| Exercise input |
━━━━━━━━━━━━━━━━
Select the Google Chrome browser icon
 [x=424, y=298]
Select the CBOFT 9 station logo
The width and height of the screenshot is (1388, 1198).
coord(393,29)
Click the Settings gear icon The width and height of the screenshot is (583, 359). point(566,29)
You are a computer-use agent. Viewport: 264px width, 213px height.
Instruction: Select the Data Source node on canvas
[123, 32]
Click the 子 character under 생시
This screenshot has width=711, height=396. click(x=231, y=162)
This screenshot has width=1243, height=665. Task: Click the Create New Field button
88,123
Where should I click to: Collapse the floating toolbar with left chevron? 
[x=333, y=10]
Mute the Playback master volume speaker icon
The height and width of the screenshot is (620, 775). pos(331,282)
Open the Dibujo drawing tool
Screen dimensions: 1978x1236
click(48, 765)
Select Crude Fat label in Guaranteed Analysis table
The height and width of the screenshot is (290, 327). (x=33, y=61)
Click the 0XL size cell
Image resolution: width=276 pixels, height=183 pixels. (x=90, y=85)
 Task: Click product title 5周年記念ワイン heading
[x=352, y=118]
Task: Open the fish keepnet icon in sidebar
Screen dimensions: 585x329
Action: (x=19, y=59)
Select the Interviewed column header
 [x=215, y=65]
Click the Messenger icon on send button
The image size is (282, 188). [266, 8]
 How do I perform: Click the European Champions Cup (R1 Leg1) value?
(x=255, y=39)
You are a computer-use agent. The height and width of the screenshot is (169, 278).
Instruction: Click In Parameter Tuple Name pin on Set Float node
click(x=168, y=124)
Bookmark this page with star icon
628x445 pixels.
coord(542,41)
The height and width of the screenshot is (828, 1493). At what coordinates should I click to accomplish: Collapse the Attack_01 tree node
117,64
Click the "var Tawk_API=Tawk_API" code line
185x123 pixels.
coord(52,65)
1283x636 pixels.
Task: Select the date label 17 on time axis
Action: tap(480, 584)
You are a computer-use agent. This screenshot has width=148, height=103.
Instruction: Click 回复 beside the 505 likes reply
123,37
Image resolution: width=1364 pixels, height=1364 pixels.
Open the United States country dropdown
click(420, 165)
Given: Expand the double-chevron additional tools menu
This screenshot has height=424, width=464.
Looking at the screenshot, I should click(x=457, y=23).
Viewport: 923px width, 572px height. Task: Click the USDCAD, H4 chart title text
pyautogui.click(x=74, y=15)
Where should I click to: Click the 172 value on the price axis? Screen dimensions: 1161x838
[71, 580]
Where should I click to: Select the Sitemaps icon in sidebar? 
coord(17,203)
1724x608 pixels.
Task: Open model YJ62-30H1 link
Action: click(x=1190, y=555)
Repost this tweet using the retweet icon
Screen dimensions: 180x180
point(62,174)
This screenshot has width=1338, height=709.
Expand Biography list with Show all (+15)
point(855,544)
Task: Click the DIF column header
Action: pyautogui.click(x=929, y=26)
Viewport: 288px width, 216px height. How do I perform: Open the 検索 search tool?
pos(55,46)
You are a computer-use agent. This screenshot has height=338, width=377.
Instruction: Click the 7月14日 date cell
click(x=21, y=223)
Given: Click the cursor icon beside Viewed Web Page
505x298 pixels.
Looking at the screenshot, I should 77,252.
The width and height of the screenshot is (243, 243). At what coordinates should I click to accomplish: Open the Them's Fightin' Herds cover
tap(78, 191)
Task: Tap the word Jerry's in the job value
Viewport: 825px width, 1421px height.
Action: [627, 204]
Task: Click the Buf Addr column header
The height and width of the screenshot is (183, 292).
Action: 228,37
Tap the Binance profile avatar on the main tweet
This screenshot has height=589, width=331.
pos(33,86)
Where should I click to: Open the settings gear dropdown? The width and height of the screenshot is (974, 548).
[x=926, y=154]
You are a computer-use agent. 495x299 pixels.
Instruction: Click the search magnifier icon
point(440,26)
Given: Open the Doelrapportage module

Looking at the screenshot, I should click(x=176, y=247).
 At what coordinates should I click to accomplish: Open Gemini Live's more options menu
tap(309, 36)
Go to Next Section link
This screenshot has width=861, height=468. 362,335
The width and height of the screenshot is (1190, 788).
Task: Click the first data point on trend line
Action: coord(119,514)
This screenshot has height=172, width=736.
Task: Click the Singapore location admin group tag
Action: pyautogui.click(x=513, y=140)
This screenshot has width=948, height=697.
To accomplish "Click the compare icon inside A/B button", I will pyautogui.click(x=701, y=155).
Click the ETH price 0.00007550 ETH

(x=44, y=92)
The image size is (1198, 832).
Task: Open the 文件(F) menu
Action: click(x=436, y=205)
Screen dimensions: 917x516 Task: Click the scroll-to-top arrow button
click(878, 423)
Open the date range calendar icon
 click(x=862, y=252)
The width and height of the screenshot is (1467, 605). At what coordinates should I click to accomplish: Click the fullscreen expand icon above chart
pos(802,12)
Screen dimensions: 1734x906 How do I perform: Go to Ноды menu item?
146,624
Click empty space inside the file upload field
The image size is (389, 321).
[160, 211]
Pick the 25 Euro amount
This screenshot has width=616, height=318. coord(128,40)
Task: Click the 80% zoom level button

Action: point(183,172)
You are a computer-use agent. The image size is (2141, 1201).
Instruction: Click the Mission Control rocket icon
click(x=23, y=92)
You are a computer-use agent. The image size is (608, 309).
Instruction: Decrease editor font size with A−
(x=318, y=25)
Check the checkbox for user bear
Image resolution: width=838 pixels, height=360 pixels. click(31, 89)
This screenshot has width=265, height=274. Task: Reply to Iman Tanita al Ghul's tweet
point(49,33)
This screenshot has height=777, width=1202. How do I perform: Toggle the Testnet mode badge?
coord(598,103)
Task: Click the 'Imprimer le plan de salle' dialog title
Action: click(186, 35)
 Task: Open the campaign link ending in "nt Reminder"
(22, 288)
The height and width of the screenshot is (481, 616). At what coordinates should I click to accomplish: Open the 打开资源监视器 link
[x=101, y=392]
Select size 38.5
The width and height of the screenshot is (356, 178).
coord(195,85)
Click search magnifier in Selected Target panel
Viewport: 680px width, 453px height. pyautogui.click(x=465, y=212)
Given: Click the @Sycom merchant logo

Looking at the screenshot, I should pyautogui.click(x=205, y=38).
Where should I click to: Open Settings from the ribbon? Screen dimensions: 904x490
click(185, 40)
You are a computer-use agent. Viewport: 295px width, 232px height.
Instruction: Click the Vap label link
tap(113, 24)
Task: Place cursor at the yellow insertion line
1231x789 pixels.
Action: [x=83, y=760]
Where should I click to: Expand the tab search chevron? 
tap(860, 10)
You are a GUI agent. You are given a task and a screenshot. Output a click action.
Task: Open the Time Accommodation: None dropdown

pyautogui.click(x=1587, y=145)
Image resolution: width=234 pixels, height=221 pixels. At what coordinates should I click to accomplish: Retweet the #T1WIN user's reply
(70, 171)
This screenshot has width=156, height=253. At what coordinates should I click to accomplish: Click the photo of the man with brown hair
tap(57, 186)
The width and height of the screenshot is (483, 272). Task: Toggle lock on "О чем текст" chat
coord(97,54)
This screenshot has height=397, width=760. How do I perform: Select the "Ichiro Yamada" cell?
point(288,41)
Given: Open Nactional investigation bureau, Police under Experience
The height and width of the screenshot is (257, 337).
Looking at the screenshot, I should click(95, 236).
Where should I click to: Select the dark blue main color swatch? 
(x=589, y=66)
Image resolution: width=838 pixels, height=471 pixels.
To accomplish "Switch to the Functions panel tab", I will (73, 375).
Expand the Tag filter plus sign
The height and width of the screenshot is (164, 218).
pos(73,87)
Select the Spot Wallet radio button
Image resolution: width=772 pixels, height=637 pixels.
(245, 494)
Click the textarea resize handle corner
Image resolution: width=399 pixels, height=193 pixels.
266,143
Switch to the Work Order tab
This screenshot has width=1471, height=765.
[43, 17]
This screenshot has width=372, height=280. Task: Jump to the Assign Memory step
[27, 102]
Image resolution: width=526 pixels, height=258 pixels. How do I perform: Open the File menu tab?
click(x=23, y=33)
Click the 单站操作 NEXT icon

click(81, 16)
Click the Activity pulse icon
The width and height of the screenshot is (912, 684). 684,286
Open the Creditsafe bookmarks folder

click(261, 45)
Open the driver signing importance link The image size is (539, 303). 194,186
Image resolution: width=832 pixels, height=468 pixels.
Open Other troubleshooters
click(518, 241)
━━━━━━━━━━━━━━━━
| Your task |
Render everything in the records from the line containing "Where should I click to: Select the Sitemaps" down to the line containing "click(x=21, y=223)" as a JSON list of strings, one string per line, skipping any blank lines.

| Result of the exercise |
[
  "Where should I click to: Select the Sitemaps icon in sidebar? ",
  "coord(17,203)",
  "1724x608 pixels.",
  "Task: Open model YJ62-30H1 link",
  "Action: click(x=1190, y=555)",
  "Repost this tweet using the retweet icon",
  "Screen dimensions: 180x180",
  "point(62,174)",
  "This screenshot has width=1338, height=709.",
  "Expand Biography list with Show all (+15)",
  "point(855,544)",
  "Task: Click the DIF column header",
  "Action: pyautogui.click(x=929, y=26)",
  "Viewport: 288px width, 216px height. How do I perform: Open the 検索 search tool?",
  "pos(55,46)",
  "You are a computer-use agent. This screenshot has height=338, width=377.",
  "Instruction: Click the 7月14日 date cell",
  "click(x=21, y=223)"
]